By this action commenced by originating summons, the claimant seeks to enforce an award made by an arbitration tribunal (“the Arbitration Tribunal”) appointed under the Labour Department Act, Cap. L5 of the Laws of Anguilla. The claimant seeks, inter alia, the following reliefs –

  • (1) A declaration that the award of the Arbitration Tribunal is binding on the defendants jointly and severally, pursuant to section 17(1) of the Fair Labour Standards Ordinance 1998 No. 8 of 1998

  • (2) An order directing the defendants, whether jointly or severally, to pay the sum of US $18,560.29 awarded to the claimant by the Arbitration Tribunal.

2

The claimant swore and filed in support of her summons an affidavit on March 26th 2000. Mr. Manoug Nicolian on behalf of the 1st defendant swore and filed an affidavit in response on July 14th 2000. By the time of trial of this matter a judgment in default of appearance had been entered up against the 2nd defendant herein. The proceedings against the 3rd named defendant had been discontinued.

3

It was agreed by counsel for both sides that the there was no need to call further oral evidence but to rely on the affidavits and exhibits filed respectively by the claimant and the 1st defendant, as the matters to be determined turned mainly on questions of law.

4

The background giving rise to this action may be stated briefly as follows –

  • (a) claimant was dismissed by 1st defendant from her employment as front desk supervisor at premises owned and operated by the 1st defendant called “ Cocoloba Hotel” (my emphasis) on 8th July, 1994.

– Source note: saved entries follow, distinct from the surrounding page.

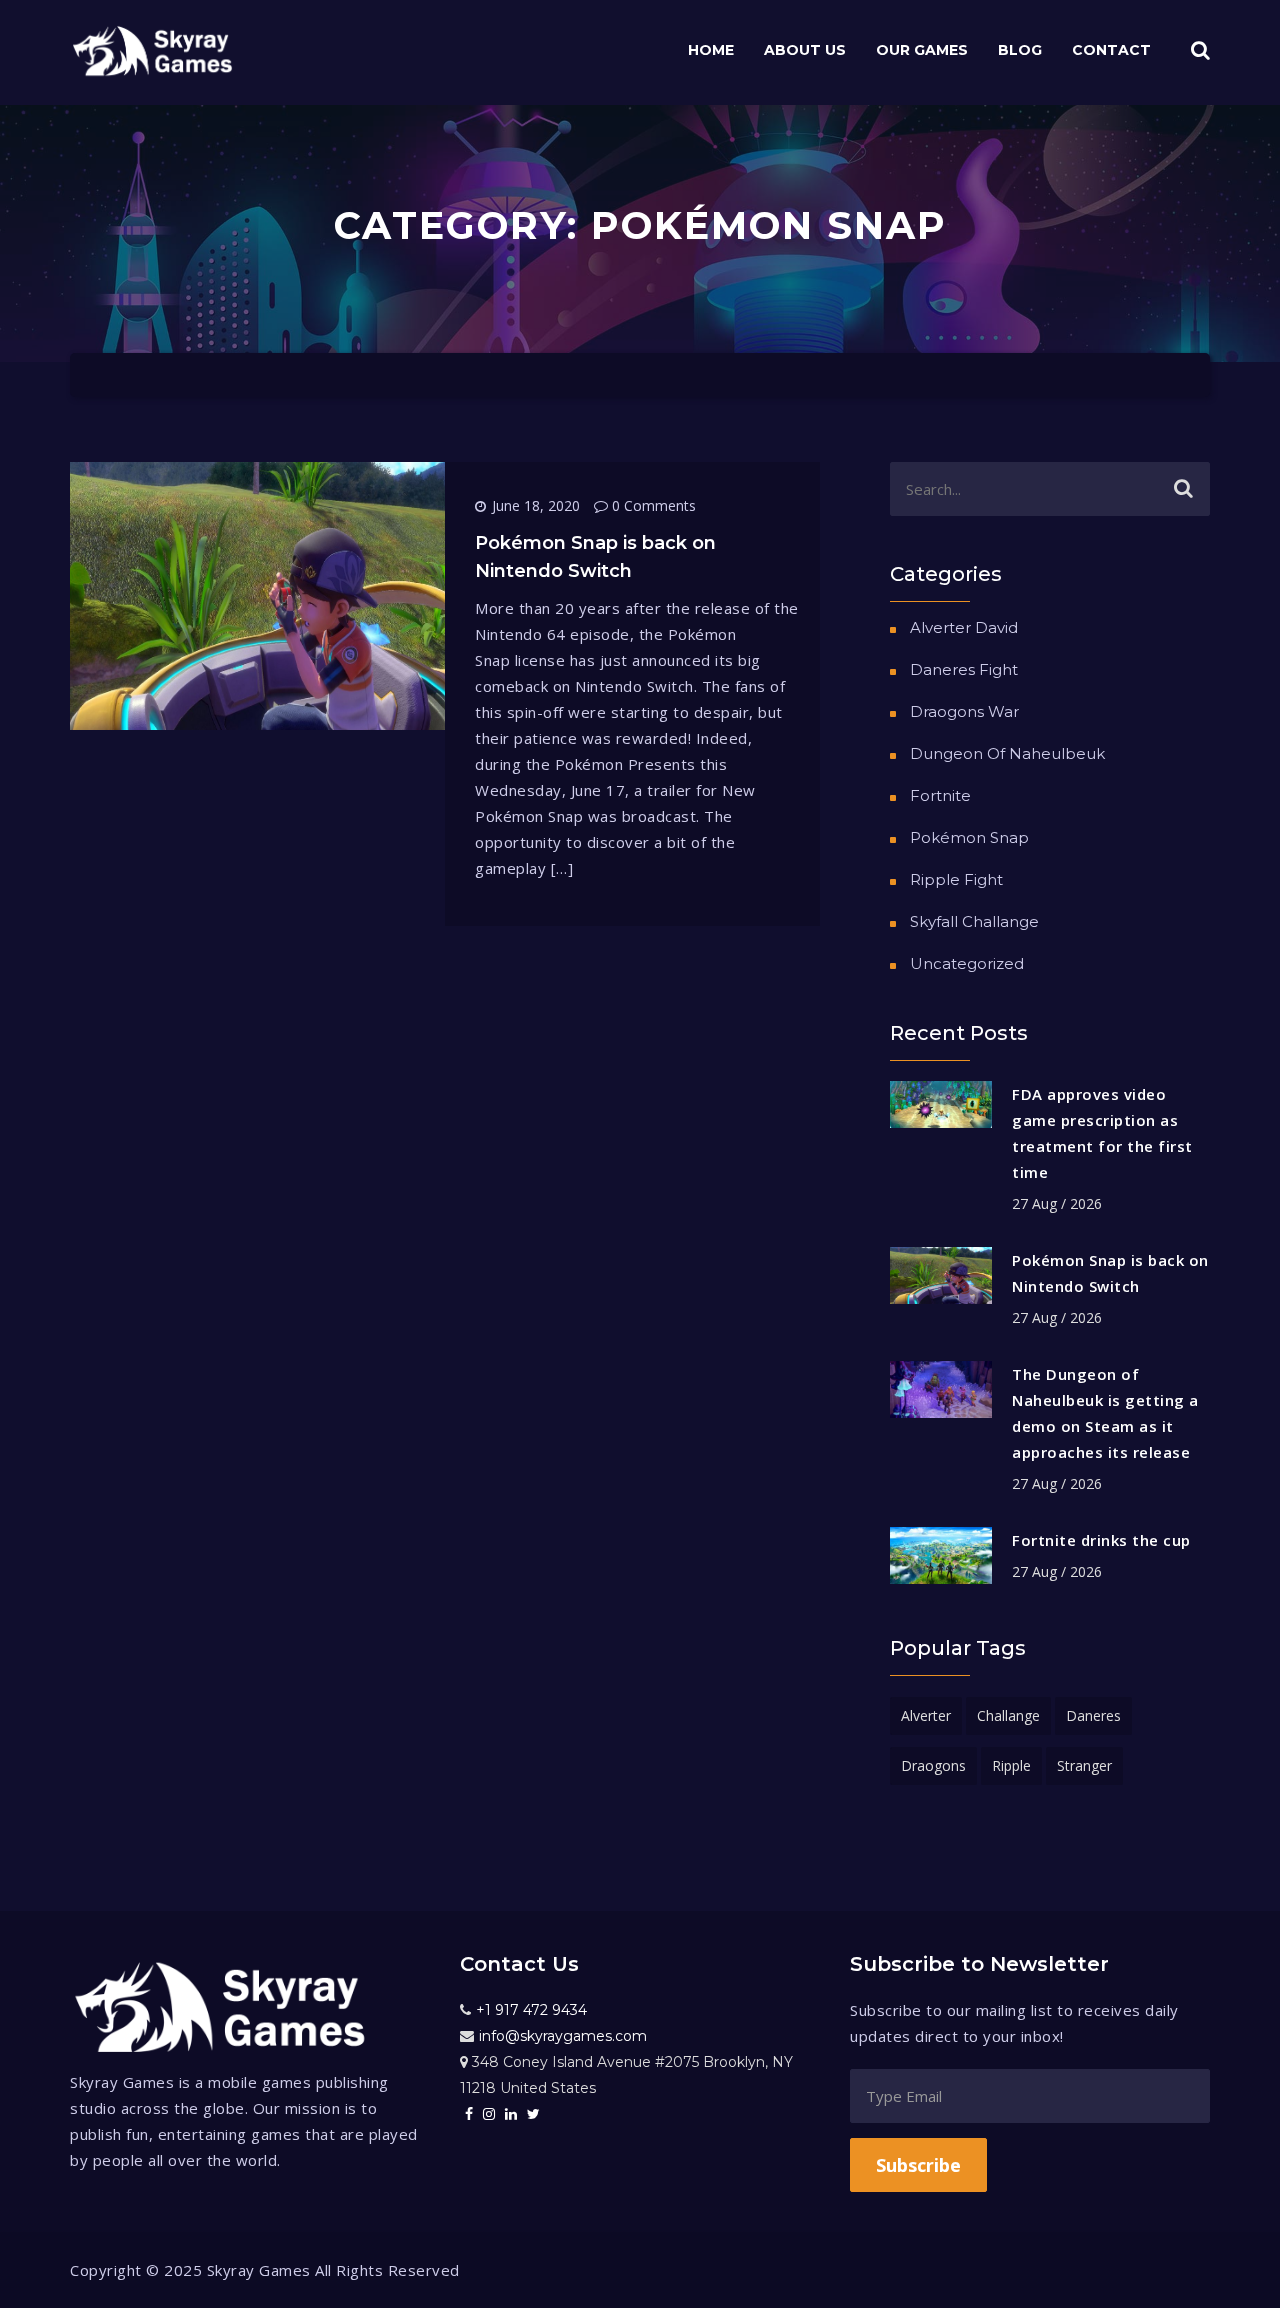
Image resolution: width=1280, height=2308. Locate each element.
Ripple (1011, 1765)
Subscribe (918, 2165)
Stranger (1084, 1765)
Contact (1111, 50)
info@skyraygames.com (563, 2036)
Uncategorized (967, 963)
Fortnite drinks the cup (1101, 1540)
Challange (1008, 1715)
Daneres (1093, 1715)
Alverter (926, 1715)
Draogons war (964, 711)
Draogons (933, 1765)
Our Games (922, 50)
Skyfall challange (974, 921)
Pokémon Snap (969, 837)
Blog (1020, 50)
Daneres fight (964, 669)
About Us (805, 50)
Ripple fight (956, 879)
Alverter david (964, 627)
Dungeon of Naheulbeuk (1007, 753)
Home (711, 50)
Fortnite (940, 795)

  • (b) claimant being dissatisfied with her dismissal filed complaint with the Labour Commissioner under the Labour Department Act.

  • (c) No settlement having been reached, the Minister of Labour, by appointment dated 24th November, 1995, made Mr. John Benjamin an Arbitration Tribunal pursuant to section 18 of the Labour Department Act to deal with the matter. The Arbitration Tribunal has been variously referred to in the proceedings and pleadings and documents exhibited in this matter as the “Industrial Tribunal” and the “Arbitrator Tribunal.”

  • (d) On 27th March, 1996, the Arbitration Tribunal rendered its decision, in writing, in the matter entitled: “Case No. 003/96”, naming Oralyn Reid, as claimant v. Cocoloba Hotel, as employer, and made an award in favour of the claimant against The Employer (my emphasis) in the sum of US $18,560.29 such payment to be made on or before 30th April, 1996 (“the award”).

  • (e) No payment has been made to the claimant pursuant to the award.

  • (f) The Arbitration Tribunal, in the first paragraph of its decision, stated as follows — “This was the third appearance before the tribunal by the claimant and her counsel. There was no appearance by the employer or by anyone on behalf of the employer on any of the dates fixed for the hearing of the matter by the tribunal.”

  • (g) The Arbitration Tribunal further stated in the second paragraph of its decision as follows –

“The tribunal was satisfied that it had given reasonable opportunity to the employer to appear and that it would be unfair to the claimant for the matter to be adjourned a fourth time, the tribunal having had no explanation for the non appearance of the employer. The tribunal ruled that the matter would be tried ex parte.”

5

The 1st defendant's challenges, to this action are, inter alia –

(a) that the appointment, decision and the award of the Arbitration Tribunal is not valid and binding as against 1st defendant on the ground that same was made, in respect of and against an entity named as “Cocoloba Hotel” and not in relation to the 1st defendant.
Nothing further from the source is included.